The term pollution is derived from the Latin pollutus, which means to be made foul, unclean, or dirty. Pollutants, then, are factors that corrupt, degrade, or make something less valuable or desirable. In environmental terms, we consider pollutants to be chemical, physical, or social factors that have an undesirable effect on a particular environment. Air pollutants, for instance, include dust, smoke, haze, foul odors, noise, and volatile (airborne) chemicals such as sulfur dioxide, carbon monoxide, lead, nitrogen oxides, acids, ambient ozone, and a large number of toxic organic compounds. Among the major water pollutants are human and animal wastes; infectious agents; oxygen-demanding organic chemicals; plant nutrients such as phosphates and nitrogen; heavy metals such as lead and mercury, acids, salts, sediment; and excess heat. Other kinds of pollutants might include visual pollution (ugly billboards), exotic biological species, cultural pollution (fashions, practices, or trends that corrupt an existing culture), or even linguistic pollution (new words from a foreign language that take over an existing language).

What might be considered pollution by one might be regarded as a welcome change by another. A toxic waste for one organism might be a highly desirable resource for another species. Oftentimes, the definition of pollution is limited to anthropogenic (human-caused) environmental changes. This can be problematic, however, because most of the materials we consider major air and water pollutants, such as dust, sediment, carbon monoxide, organic acids, and infectious agents have both human and natural sources.

> Supplied entries:
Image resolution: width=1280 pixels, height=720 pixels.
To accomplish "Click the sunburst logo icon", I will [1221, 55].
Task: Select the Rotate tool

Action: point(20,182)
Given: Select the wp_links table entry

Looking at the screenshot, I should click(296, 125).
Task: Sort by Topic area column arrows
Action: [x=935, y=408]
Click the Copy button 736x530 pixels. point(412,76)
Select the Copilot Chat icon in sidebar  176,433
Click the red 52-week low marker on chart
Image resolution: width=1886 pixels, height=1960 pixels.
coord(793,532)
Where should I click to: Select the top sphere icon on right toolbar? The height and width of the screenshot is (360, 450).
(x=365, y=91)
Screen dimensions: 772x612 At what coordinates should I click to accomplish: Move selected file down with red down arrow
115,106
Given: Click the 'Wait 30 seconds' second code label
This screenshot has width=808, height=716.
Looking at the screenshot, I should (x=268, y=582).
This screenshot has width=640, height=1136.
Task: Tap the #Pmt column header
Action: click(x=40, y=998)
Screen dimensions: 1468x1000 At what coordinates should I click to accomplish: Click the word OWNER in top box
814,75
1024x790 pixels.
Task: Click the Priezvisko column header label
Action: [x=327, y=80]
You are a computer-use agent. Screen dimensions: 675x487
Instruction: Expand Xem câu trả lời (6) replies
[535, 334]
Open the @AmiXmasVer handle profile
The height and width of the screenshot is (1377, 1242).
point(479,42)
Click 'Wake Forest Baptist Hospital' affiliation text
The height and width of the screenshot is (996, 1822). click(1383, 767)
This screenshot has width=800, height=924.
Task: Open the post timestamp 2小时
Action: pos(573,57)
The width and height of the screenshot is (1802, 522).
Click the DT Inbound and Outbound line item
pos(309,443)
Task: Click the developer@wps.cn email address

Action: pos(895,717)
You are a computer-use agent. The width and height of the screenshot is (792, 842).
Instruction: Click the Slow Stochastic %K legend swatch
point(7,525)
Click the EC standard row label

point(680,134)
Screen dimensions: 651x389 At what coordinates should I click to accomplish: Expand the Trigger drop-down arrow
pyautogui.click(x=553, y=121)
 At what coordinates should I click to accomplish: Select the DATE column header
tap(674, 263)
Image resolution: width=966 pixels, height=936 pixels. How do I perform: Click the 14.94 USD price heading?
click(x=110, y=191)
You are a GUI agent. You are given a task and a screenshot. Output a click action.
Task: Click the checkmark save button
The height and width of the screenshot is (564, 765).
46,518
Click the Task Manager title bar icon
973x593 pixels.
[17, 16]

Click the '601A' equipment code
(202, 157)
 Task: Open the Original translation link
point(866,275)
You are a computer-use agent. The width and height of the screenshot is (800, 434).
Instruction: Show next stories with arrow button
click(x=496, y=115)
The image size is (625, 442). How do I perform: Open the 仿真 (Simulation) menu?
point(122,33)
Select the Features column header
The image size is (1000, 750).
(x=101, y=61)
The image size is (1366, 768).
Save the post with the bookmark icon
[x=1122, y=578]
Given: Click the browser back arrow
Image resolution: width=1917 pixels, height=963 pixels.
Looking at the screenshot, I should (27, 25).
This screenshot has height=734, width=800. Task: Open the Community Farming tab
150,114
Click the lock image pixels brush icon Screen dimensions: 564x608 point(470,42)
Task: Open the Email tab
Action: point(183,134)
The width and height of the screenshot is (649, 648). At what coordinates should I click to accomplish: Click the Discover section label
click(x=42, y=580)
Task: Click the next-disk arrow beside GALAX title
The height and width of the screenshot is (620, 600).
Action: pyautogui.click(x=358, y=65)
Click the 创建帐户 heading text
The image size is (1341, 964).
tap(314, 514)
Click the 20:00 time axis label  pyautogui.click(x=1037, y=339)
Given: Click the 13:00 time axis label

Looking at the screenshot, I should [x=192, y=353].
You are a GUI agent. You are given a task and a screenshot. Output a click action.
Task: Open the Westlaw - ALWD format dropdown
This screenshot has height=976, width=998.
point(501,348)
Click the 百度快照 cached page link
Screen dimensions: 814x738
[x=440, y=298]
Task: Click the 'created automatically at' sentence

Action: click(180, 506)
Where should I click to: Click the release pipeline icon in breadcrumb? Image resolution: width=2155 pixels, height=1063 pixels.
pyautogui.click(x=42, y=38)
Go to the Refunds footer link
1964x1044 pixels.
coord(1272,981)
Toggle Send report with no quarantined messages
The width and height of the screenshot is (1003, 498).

> Task item:
Reproduce the pollution text between "What might be" and "and natural sources.", inclusive, and swap "toxic waste" for "hazardous waste". The records are not needed for this exercise.

> Task result:
What might be considered pollution by one might be regarded as a welcome change by another. A hazardous waste for one organism might be a highly desirable resource for another species. Oftentimes, the definition of pollution is limited to anthropogenic (human-caused) environmental changes. This can be problematic, however, because most of the materials we consider major air and water pollutants, such as dust, sediment, carbon monoxide, organic acids, and infectious agents have both human and natural sources.